Ethereum fell nearly 8% on Thursday, briefly touching $1,512 before partially recovering to $1,568 by Friday.
The selloff was not isolated to crypto. It was the final stage of a chain reaction that began with a US inflation reading, accelerated after an Apple pricing announcement, and triggered a sharp equity selloff.
On Thursday, the US Commerce Department reported that inflation rose 4.1% year-over-year in May, the highest annual increase since 2023, driven by energy and tech costs tied to AI demand, reducing expectations for Fed rate cuts, with some now even expecting a hike.
Shortly after, Apple CEO Tim Cook disclosed that the company was raising prices on Macs and iPads by up to 25%, triggering a sharp selloff: Apple dropped ~6% and major indices lost over $1 trillion in value.
Within the same 60-minute window, nearly $500 million in leveraged cryptocurrency long positions were liquidated. Bitcoin fell to $58,000 — a level not seen in 21 months — while Ethereum dropped to $1,500. Within the past 24 hours over $1 billion leveraged positions in crypto were wiped out of the market.
The Kobeissi Letter, a financial markets newsletter, attributed the speed and severity of the drop to record levels of leverage across markets, which it said amplifies swings in both directions.
The Kobeissi Letter’s analysts framed Thursday's events as a symptom of a structural market condition rather than a one-off event.
The firm cited record leverage, persistent inflation above target, and broad uncertainty created by the pace of AI-driven technological change as conditions likely to sustain volatility.

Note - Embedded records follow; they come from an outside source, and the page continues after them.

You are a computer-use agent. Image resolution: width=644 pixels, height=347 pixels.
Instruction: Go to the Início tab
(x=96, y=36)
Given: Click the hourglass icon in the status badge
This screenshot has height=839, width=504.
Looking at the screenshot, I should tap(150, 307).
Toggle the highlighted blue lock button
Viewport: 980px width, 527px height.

"We believe volatility is here to stay," the newsletter stated.
The $1,500 level carries technical significance for Ethereum. It represents a support zone that held during the 2023 recovery period and has not been tested at this scale since.
Research firm 10xResearch noted in its newsletter that the structural case for a recovery at this level is weaker than it appears on the surface.

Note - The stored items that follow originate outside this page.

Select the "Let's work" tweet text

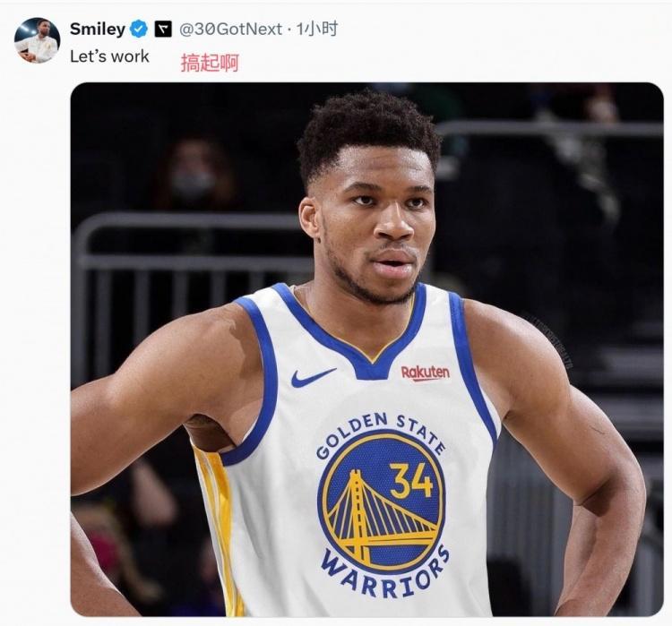tap(109, 56)
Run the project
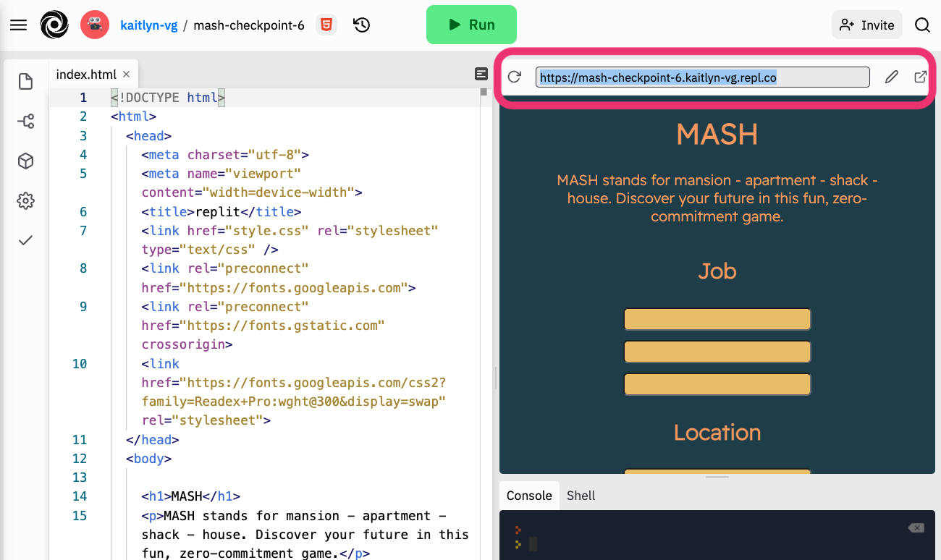Viewport: 941px width, 560px height. click(471, 25)
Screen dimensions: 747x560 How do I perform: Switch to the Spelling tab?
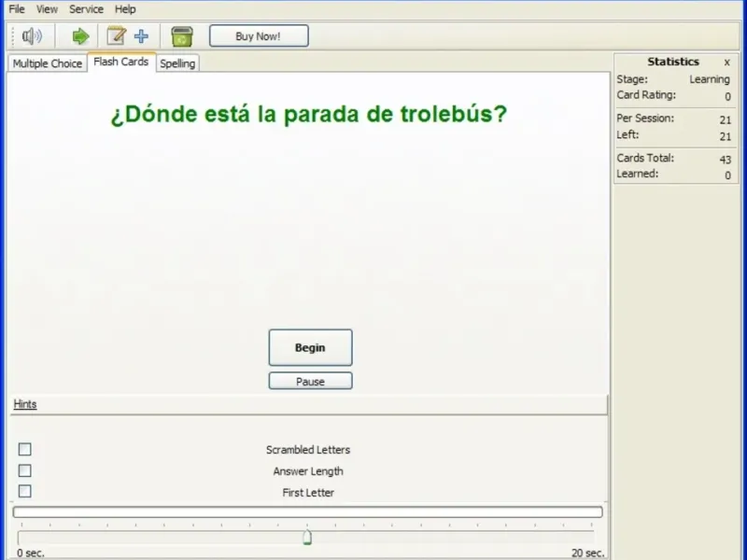[177, 63]
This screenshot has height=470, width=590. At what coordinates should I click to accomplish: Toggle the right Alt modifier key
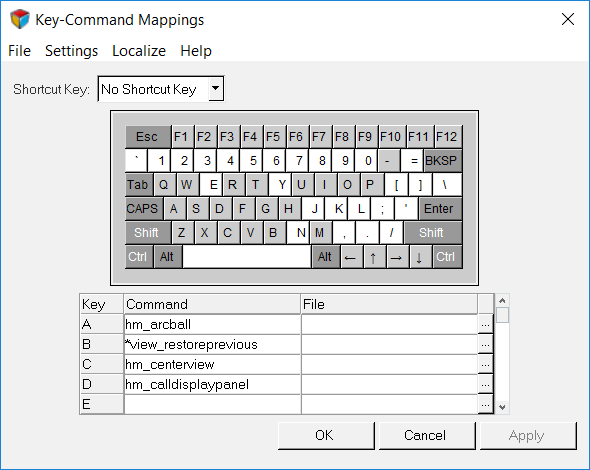326,257
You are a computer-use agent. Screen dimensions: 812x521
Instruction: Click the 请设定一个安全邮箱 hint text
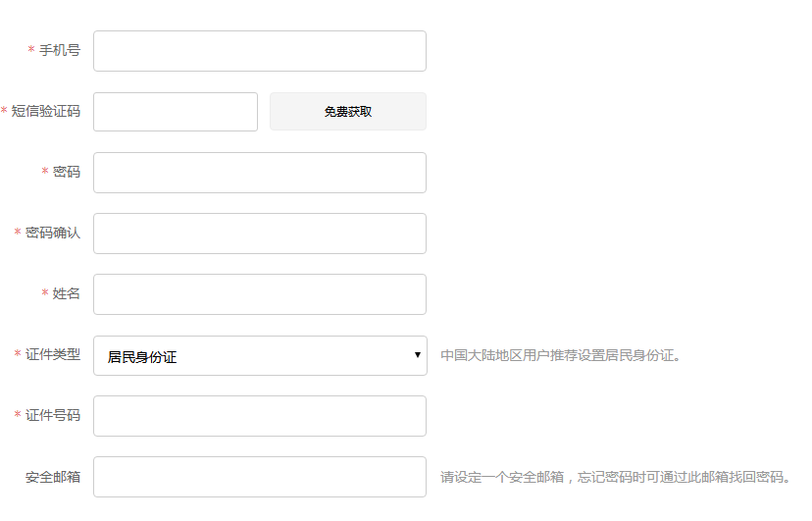(615, 478)
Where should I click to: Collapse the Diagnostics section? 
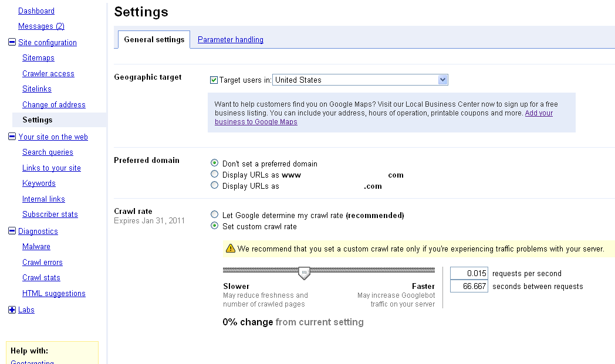click(x=12, y=231)
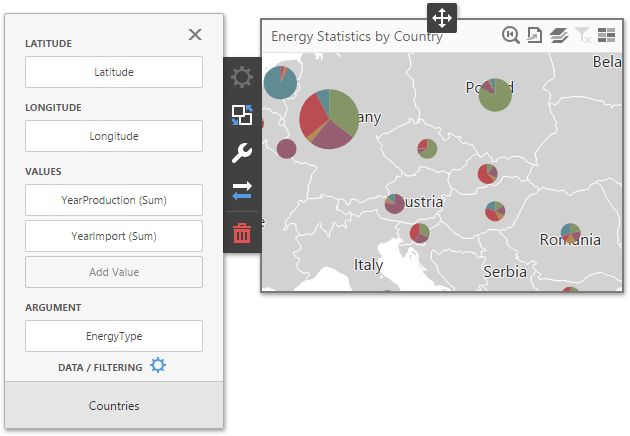Open the YearImport (Sum) value item
630x436 pixels.
[x=114, y=236]
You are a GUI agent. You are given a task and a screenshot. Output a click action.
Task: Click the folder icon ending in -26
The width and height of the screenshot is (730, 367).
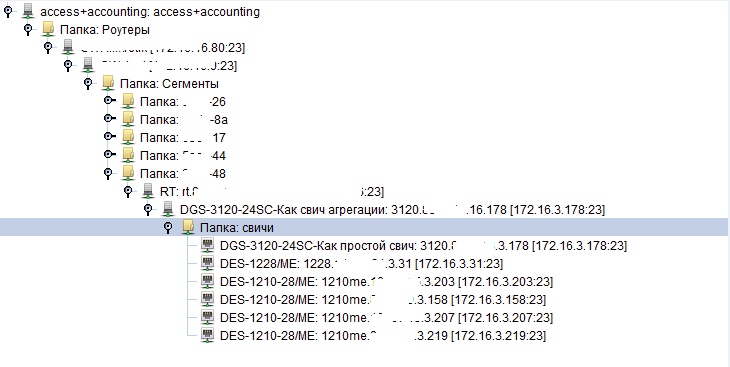point(128,101)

"Ethereum is testing a critical support level," 10xResearch wrote. "If it breaks, the downside target is far lower than most expect."
The firm added: "Now $1,600 is the last line of defense. Below that level, the pain accelerates sharply."
If $1,500 fails to hold, technical analysis points to the next meaningful support zone in the $1,100–$900 range — levels last reached during the depths of the 2022 bear market.
Prediction markets reflect similar expectations. On Kalshi, 68% of users forecast ETH will be below $1,250 by year-end. 35% expect ETH price to crash below $1,000.
Ethereum is trading at a structurally sensitive support zone last defended in 2023, where a breakdown could shift market psychology from correction to full-cycle bear market expectations.